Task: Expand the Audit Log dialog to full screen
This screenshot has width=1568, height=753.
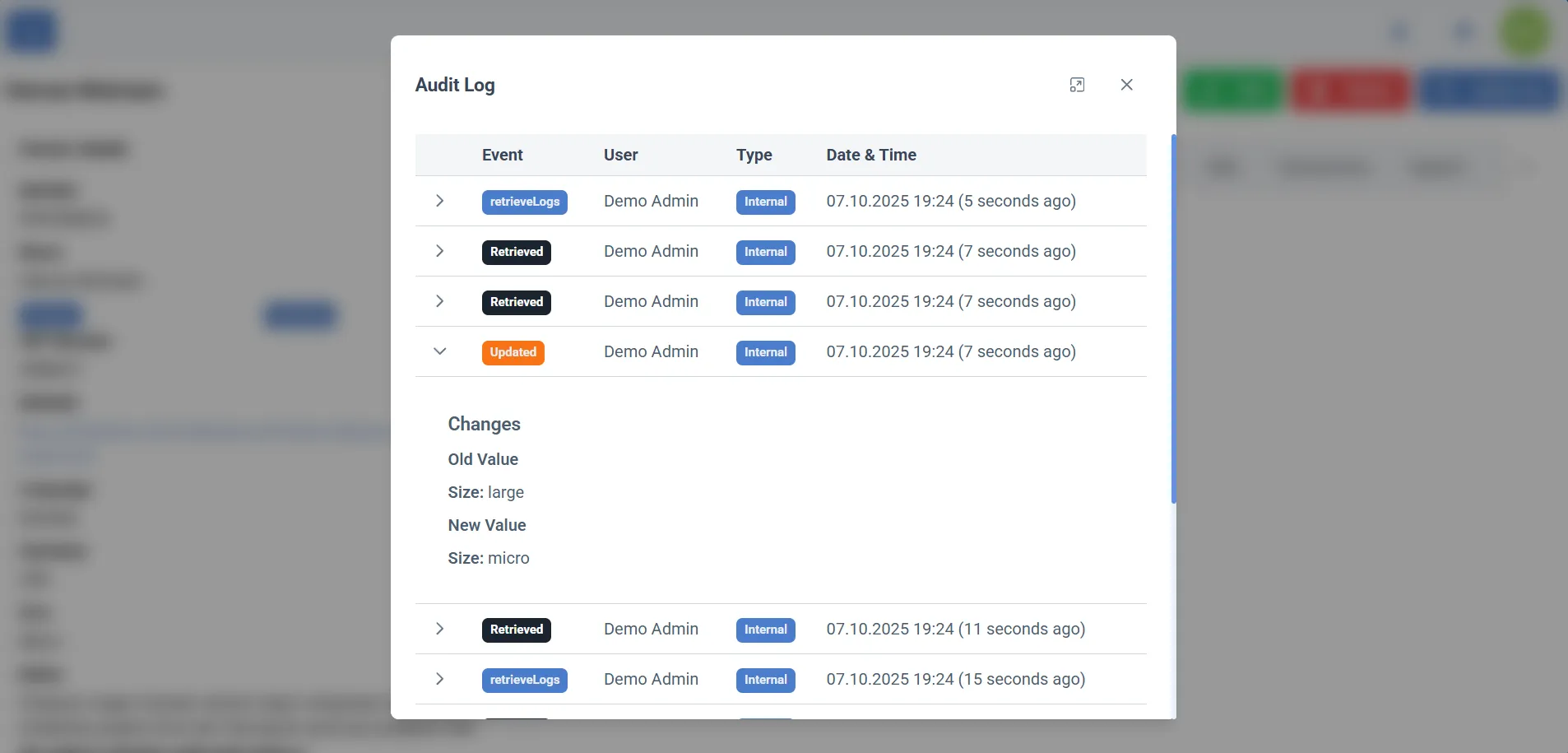Action: [x=1078, y=84]
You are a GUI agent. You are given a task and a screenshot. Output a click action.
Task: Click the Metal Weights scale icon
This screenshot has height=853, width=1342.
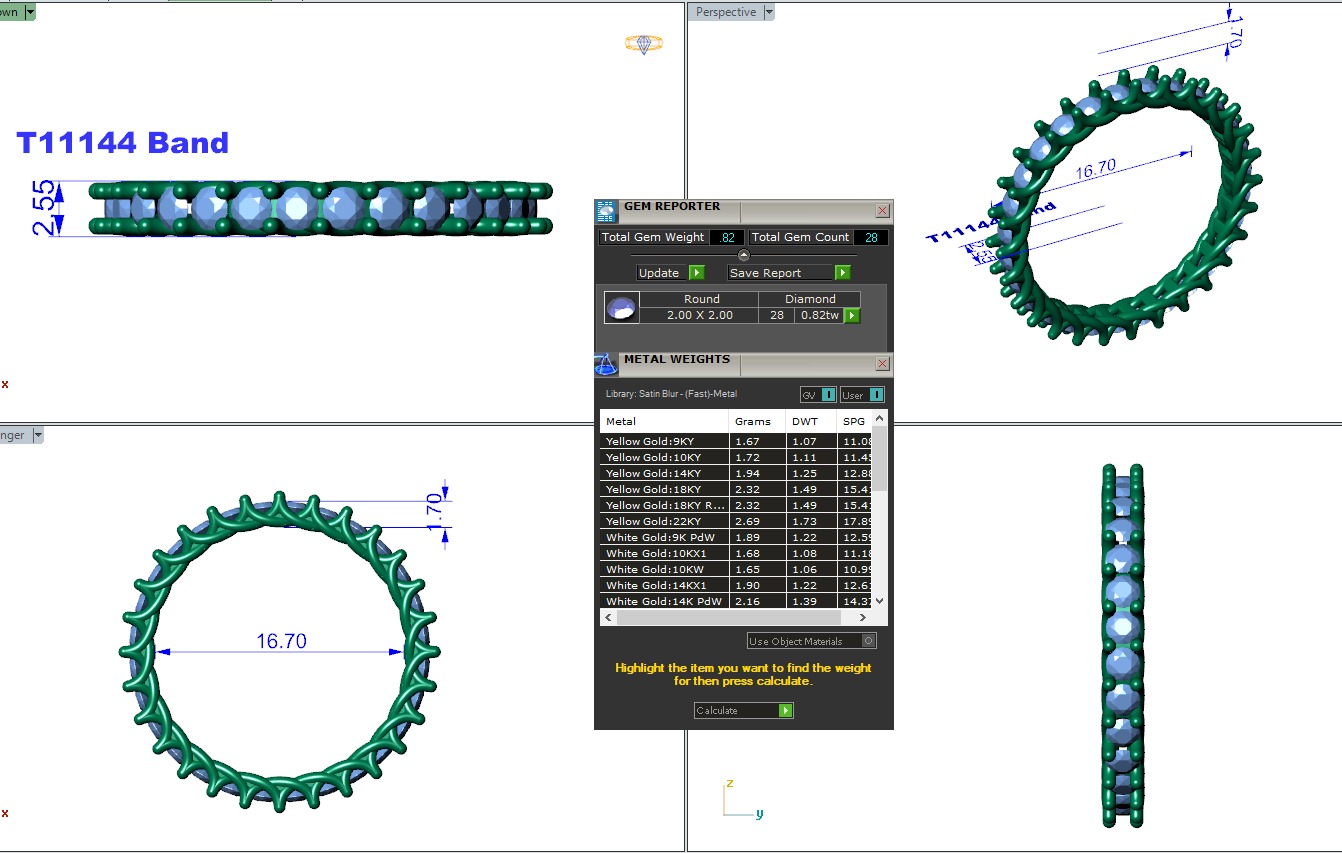605,364
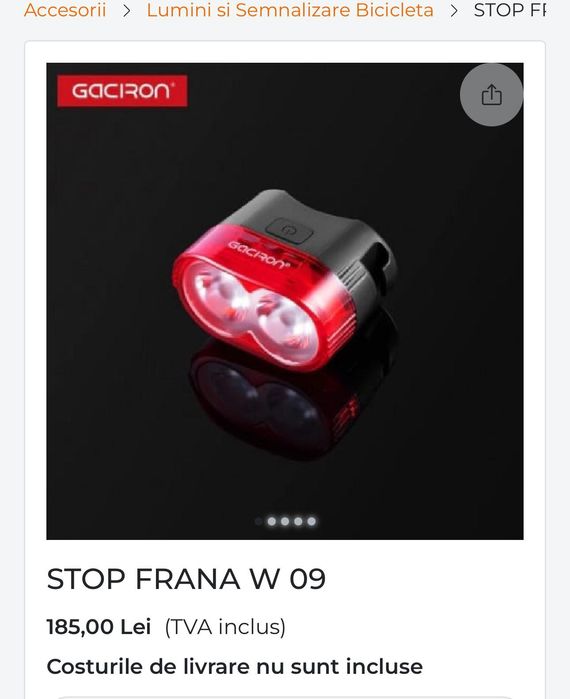Click the Gaciron text on the red lens
The height and width of the screenshot is (699, 570).
258,255

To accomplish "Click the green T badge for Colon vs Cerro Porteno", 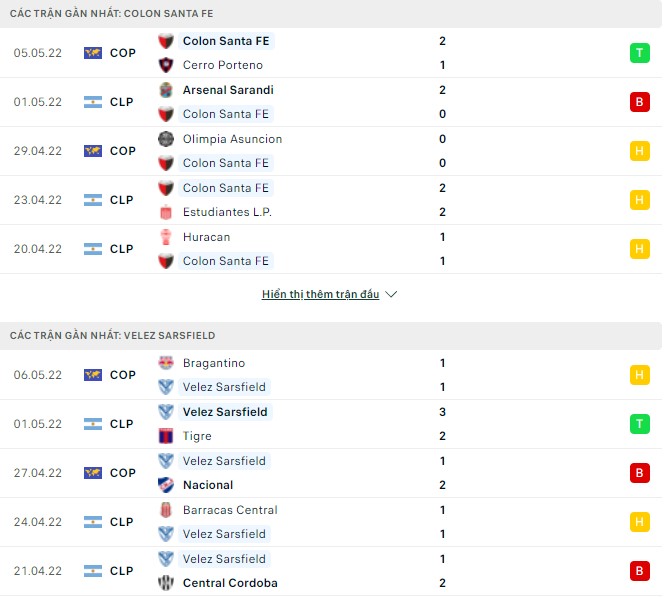I will [x=639, y=53].
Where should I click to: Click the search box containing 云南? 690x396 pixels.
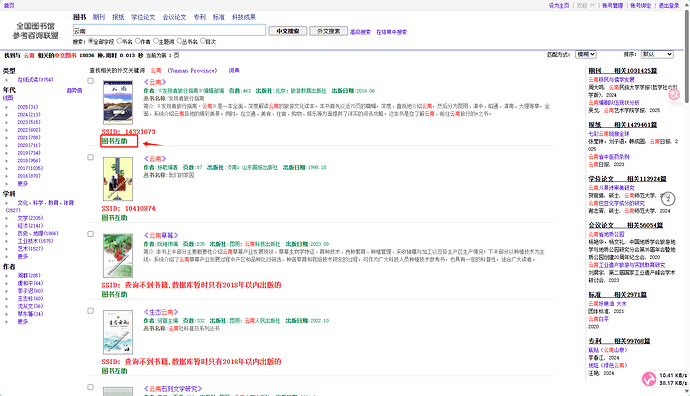click(x=169, y=30)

■ YOUR GOAL
Please write out the lines from the one containing "Where should I" through the end of the records, both ends included, leaving the pictures out of your answer.

■ RESPONSE TO THIS TASK
Where should I click to: Click the search box containing 云南? 690x396 pixels.
click(x=169, y=30)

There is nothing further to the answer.